++++ MATERIAL SHOWN

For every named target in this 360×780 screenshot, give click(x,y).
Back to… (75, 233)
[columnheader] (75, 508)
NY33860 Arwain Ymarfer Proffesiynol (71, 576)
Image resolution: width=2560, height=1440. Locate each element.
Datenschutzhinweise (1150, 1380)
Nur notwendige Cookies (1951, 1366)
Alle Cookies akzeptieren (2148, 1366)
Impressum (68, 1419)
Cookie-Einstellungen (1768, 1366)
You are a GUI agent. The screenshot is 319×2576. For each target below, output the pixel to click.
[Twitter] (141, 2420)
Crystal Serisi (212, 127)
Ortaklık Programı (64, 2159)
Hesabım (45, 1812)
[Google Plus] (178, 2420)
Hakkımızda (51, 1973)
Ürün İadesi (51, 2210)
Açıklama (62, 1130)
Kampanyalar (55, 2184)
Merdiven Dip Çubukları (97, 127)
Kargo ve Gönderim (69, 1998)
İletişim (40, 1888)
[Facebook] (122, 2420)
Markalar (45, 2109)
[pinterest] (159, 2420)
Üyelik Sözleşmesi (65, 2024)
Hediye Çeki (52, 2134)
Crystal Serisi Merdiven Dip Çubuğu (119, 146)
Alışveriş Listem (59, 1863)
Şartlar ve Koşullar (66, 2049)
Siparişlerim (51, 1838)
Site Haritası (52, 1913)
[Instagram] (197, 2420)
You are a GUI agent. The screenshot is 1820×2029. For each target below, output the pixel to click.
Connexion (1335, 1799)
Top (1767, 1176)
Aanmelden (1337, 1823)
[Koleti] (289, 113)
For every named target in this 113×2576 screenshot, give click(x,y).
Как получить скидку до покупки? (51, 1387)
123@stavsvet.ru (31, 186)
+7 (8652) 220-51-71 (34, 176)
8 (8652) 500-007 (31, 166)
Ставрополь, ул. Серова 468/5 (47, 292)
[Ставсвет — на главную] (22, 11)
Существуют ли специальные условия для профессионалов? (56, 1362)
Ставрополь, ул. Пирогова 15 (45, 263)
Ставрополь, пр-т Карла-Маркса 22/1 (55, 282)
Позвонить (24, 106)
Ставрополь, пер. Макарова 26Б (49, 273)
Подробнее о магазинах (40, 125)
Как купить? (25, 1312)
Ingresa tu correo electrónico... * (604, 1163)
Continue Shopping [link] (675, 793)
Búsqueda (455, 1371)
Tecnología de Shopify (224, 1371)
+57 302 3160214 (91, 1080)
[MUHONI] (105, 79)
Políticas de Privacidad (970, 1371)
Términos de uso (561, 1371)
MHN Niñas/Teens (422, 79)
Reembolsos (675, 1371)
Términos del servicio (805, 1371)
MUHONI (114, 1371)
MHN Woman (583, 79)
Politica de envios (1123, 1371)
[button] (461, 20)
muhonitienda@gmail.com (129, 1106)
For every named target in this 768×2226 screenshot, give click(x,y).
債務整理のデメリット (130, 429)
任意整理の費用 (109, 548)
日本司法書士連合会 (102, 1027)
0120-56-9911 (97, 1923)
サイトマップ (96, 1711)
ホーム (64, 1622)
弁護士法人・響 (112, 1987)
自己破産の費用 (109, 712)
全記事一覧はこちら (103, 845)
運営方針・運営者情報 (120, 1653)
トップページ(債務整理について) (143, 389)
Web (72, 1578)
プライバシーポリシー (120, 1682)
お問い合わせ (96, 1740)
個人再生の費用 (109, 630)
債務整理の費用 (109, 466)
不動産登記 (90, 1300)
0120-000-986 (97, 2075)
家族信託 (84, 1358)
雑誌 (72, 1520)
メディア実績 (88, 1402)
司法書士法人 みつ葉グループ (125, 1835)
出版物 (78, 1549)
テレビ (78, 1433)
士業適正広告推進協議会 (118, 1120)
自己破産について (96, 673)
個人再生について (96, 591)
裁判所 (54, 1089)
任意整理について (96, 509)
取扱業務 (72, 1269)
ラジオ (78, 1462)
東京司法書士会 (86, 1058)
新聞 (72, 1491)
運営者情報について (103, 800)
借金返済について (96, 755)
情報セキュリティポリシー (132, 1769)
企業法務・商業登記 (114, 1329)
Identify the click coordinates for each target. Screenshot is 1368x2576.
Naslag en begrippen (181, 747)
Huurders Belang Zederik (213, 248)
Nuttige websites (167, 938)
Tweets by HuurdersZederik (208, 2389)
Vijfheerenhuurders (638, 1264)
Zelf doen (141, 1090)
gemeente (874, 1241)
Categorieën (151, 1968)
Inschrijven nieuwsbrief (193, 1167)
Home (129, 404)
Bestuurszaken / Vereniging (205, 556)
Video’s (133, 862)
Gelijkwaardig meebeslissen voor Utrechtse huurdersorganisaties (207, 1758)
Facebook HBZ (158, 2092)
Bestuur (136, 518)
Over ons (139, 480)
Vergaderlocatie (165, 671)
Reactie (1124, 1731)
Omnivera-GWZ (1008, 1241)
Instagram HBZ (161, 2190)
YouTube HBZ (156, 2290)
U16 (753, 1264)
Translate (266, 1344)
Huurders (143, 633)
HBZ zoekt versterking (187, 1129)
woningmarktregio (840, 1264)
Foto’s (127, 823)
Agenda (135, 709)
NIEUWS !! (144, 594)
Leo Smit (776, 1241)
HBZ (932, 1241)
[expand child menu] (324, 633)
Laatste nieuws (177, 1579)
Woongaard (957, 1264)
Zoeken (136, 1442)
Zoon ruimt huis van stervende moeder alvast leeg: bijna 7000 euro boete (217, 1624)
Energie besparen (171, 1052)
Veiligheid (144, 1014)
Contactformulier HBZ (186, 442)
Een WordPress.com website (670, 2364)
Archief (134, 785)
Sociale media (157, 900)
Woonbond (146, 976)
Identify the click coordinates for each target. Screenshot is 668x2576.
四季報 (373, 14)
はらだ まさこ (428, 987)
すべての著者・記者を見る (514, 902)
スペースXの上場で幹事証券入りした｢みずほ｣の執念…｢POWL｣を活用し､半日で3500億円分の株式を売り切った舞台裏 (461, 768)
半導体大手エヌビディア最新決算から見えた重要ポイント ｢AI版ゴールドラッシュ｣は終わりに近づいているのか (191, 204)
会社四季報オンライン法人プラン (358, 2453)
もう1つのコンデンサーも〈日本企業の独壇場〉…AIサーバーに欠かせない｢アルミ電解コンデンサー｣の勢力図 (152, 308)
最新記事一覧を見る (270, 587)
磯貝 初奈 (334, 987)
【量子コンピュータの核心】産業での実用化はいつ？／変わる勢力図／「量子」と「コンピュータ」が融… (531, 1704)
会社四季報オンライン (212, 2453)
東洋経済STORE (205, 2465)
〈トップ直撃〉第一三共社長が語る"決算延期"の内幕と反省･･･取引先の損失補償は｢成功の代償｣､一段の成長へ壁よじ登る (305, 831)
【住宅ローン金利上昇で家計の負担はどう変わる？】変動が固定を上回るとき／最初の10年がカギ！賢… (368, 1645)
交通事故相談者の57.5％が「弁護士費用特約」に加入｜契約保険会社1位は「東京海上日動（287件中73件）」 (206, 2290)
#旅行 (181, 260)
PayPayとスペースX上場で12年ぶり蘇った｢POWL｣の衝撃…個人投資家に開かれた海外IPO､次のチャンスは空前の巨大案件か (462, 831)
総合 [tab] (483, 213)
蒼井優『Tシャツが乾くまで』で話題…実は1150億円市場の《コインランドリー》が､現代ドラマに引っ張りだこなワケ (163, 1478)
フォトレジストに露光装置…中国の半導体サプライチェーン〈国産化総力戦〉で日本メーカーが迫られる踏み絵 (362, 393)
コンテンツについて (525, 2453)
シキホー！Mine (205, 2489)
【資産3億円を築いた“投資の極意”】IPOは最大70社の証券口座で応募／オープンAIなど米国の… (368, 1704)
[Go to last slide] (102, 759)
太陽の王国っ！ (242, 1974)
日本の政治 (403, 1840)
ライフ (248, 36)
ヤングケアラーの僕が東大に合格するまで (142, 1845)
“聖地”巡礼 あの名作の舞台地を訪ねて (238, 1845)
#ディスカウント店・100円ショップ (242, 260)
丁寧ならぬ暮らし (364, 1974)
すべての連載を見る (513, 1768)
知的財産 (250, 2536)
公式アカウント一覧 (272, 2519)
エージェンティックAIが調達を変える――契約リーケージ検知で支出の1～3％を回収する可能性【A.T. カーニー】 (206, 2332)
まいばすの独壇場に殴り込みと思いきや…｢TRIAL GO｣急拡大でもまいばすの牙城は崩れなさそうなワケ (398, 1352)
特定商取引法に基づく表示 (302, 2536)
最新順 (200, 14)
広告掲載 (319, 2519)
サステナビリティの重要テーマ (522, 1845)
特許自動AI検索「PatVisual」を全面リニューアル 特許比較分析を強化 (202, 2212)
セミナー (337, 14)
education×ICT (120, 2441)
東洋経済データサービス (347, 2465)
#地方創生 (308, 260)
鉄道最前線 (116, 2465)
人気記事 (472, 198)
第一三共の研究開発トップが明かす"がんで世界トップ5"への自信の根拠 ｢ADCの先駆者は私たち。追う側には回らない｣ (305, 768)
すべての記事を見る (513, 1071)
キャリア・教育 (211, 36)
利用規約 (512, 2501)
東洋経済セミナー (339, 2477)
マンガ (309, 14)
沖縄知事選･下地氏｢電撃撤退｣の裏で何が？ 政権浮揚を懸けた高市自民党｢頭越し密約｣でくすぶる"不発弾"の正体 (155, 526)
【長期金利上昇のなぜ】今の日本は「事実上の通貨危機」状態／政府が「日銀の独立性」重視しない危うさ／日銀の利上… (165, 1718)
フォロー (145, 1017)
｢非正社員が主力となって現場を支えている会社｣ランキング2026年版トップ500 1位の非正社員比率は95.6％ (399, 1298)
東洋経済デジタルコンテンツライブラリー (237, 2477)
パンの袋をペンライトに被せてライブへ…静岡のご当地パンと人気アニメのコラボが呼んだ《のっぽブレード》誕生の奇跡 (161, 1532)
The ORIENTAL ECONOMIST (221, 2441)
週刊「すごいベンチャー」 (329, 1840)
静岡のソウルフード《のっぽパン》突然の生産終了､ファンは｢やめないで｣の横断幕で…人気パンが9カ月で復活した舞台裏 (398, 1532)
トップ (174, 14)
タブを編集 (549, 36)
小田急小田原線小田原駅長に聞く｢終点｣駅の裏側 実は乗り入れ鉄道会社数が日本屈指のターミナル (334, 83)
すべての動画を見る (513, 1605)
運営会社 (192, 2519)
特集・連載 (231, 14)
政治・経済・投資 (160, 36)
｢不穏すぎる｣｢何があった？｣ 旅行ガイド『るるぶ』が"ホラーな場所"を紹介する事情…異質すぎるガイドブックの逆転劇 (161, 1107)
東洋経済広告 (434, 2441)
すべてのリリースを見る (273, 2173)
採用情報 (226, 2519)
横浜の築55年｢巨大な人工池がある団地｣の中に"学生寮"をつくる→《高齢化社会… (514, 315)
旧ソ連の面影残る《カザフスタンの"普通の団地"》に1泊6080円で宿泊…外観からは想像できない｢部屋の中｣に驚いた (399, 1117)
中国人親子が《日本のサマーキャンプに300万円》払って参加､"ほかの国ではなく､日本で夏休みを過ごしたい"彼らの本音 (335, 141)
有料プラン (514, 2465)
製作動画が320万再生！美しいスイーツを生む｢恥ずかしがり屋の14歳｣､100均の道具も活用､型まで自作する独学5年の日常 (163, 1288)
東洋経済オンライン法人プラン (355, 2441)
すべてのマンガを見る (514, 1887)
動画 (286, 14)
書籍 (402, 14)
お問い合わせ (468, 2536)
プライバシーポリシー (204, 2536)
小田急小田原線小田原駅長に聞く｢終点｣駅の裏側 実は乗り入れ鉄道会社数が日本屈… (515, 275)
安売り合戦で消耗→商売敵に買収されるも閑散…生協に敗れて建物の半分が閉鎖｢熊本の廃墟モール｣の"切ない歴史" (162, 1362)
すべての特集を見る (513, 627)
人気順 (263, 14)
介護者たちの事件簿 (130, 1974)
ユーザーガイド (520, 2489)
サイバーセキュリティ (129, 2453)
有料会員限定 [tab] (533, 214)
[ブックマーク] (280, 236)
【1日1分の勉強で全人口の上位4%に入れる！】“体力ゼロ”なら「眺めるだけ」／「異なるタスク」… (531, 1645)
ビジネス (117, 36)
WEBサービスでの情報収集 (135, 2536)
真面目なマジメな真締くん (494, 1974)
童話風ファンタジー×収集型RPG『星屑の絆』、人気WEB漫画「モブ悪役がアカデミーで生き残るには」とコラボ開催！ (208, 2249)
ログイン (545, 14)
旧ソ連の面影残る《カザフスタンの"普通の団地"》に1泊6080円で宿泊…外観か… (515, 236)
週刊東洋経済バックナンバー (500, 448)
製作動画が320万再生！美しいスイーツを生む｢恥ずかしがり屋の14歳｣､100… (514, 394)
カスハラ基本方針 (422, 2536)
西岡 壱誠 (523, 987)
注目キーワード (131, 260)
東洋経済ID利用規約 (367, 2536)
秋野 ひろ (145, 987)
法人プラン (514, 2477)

++++++++

*WORK REQUEST*.
Extract every line above containing the word "普通の団地".

*YOUR SOLUTION*.
旧ソ連の面影残る《カザフスタンの"普通の団地"》に1泊6080円で宿泊…外観からは想像できない｢部屋の中｣に驚いた (399, 1117)
旧ソ連の面影残る《カザフスタンの"普通の団地"》に1泊6080円で宿泊…外観か… (515, 236)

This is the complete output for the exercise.